* **Data provided**:
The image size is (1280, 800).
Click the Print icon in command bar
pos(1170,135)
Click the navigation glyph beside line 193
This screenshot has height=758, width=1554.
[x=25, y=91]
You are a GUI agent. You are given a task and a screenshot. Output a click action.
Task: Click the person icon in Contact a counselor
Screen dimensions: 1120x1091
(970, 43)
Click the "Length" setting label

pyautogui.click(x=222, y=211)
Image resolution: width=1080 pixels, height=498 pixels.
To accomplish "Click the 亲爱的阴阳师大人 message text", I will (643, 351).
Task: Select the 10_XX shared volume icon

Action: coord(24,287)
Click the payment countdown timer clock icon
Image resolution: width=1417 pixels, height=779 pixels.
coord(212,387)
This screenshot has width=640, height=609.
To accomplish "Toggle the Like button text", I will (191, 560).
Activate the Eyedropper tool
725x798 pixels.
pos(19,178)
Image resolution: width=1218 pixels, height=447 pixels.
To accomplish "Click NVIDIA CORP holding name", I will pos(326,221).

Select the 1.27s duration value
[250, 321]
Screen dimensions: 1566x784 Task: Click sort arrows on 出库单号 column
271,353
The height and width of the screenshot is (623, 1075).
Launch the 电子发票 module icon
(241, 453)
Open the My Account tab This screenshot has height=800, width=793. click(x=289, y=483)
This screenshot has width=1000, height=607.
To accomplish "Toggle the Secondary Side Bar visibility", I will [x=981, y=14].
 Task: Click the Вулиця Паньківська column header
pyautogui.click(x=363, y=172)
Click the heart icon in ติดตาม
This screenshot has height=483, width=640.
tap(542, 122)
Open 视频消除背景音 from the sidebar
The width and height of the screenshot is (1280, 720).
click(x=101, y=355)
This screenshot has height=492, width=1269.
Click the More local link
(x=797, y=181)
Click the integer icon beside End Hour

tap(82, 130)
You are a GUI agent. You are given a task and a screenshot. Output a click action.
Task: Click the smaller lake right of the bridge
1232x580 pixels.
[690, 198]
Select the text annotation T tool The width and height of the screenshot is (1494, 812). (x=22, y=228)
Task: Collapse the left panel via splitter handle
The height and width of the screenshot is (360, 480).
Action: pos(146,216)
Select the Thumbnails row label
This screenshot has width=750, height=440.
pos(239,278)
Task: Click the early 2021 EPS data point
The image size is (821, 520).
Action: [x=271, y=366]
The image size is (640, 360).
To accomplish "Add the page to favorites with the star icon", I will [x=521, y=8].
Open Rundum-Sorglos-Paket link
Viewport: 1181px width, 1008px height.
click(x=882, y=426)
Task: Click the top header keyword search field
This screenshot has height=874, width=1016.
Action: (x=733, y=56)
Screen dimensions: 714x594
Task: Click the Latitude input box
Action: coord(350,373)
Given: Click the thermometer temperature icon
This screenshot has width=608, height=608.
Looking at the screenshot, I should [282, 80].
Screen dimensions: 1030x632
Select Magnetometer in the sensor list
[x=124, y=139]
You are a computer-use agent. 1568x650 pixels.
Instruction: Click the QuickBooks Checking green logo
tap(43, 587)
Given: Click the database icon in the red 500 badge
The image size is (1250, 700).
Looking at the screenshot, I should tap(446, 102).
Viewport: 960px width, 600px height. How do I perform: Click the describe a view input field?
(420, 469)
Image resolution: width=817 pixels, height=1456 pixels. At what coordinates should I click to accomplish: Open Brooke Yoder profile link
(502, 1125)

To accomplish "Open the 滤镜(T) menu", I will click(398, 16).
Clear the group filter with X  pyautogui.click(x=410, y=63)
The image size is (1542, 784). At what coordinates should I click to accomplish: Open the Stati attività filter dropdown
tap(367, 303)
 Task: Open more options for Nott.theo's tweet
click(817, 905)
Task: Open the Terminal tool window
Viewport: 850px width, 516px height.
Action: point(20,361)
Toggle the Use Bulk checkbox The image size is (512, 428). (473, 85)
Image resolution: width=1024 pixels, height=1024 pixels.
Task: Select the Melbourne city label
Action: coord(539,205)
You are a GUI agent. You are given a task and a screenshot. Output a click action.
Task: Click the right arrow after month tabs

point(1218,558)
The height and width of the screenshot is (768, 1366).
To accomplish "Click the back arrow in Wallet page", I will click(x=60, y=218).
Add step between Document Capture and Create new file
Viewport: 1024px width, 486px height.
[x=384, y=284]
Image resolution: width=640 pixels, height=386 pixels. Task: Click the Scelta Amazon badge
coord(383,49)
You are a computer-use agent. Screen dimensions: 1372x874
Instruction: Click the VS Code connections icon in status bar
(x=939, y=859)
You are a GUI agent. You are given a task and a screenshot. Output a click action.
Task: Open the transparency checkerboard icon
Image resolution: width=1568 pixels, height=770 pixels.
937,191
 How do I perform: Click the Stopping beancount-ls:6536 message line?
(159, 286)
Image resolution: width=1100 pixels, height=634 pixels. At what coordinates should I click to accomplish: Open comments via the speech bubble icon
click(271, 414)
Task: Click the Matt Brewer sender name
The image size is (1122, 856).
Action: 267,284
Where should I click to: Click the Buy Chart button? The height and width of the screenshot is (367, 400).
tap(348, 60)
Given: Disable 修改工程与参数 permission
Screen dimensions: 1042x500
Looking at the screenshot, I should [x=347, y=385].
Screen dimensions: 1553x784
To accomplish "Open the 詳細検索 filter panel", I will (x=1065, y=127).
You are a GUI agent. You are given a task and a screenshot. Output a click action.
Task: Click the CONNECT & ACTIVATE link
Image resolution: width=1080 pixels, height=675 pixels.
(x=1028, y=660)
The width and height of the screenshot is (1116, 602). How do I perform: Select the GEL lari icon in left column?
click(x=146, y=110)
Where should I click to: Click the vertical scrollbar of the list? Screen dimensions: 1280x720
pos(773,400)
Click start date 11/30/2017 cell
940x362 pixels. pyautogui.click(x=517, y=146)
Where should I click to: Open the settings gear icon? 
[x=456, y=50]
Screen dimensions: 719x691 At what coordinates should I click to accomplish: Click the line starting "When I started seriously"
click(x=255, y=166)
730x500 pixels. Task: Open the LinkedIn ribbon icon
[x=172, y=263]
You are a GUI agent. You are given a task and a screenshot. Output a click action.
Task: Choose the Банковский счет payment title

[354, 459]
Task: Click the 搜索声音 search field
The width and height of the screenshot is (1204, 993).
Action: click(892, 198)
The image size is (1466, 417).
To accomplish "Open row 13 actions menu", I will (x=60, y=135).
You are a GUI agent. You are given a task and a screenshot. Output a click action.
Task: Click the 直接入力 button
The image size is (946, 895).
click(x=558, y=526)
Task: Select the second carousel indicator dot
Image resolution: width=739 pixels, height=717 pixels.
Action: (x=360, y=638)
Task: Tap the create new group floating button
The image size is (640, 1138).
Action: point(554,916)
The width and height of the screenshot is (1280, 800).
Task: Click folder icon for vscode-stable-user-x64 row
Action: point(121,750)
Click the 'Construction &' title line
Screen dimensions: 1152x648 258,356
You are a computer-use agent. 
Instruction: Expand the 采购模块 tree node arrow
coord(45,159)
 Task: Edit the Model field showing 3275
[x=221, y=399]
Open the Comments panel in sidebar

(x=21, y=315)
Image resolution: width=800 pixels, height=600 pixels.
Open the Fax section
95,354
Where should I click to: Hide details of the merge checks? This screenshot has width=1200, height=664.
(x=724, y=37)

* **What to do**: Throughout the data above, copy all lines where the word "group" is found.

* **Exercise result**:
Clear the group filter with X  pyautogui.click(x=410, y=63)
Task: Tap the create new group floating button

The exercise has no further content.